In memoria del nostro Fondatore Stampa
Scritto da Suor Bernarda   
Martedì 22 Dicembre 2009 11:54

pf_mIn sintonia con la liturgia odierna che mette in risalto il ringraziamento di Anna per il dono del figlio Samuele e l’esplosione di magnificenza di Maria per le opere di Dio nella storia del suo popolo e in modo particolare per l’avverarsi della promessa messianica,

confermata dall’annuncio dell’angelo Gabriele, anche noi innalziamo oggi l’inno di ringraziamento per la vita del nostro Padre Fondatore al compiersi di 96 anni della sua nascita al cielo.

Nato a Messina nel 1953 e cresciuto in ambiente familiare e scolastico religioso, avvertì il desiderio del dono totale della sua vita a Dio nel sacerdozio, acconsentì ad esso e dopo la stabilita formazione in seminario, venne ordinato sacerdote il 18 dicembre 1880; a partire da questa data, la diocesi di Messina lo vide occupatissimo nello svolgimento del suo ministero come apostolo della carità tra i poveri e i sofferenti, come diligente professore di teologia morale tra i seminaristi, come zelante confessore tra i peccatori desiderosi di ritornare a Dio e come padre delle orfane e delle suore nel nascente Istituto delle Povere Suore del S. Cuore, nome che ebbe inizialmente la nostra Congregazione.

Vogliamo in questa data memorabile riascoltare alcuni dei suoi insegnamenti, trasmessi alle sue figlie con la testimonianza della propria vita più che con le parole:

- “Siate umili, fino a quando saprete vivere nascoste il Signore vi guarderà benignamente e la piccola casa andrà avanti; ma quando comincerete a coltivare il desiderio di innalzarvi e di gareggiare con gli altri Istituti più ricchi, più diffusi, più privilegiati, allora non potrete fare più bene perché vi mancherà l’aiuto di Dio”.

- “Figlie dilette, nella Chiesa ogni istituzione ha una missione da compiere, il vostro Istituto deve essere il più povero, il più umile strumento nelle mani di Dio.
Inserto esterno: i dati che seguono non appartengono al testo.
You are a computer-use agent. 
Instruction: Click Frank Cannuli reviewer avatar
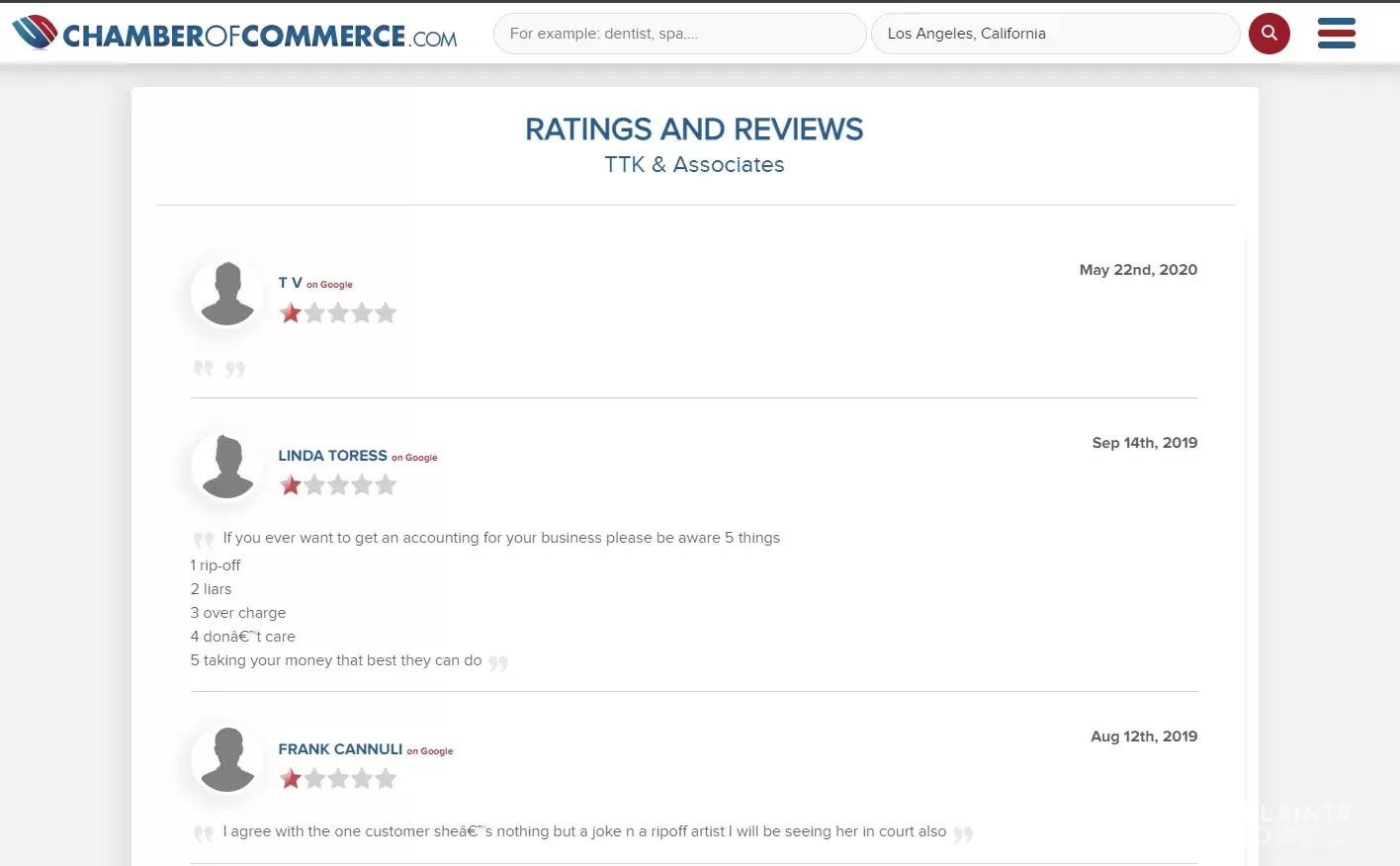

Questo è quello che io vorrei scrivere a caratteri indelebili nel vostro cuore, per fondarvi tutte nella più grande umiltà”.

- “Figlie mie, il Signore vi aiuterà sempre, perché siete le figlie del mio dolore. Coraggio! Io dal cielo veglierò sempre sulla vostra piccola casa”.


Mentre eleviamo al Padre il nostro Grazie, per questi solidi principi che ci ha lasciato come eredità il nostro venerato Fondatore, chiediamo la grazia di essere umili strumenti nella costruzione del Regno di Dio e fedeli testimoni dell’amore misericordioso di Cristo.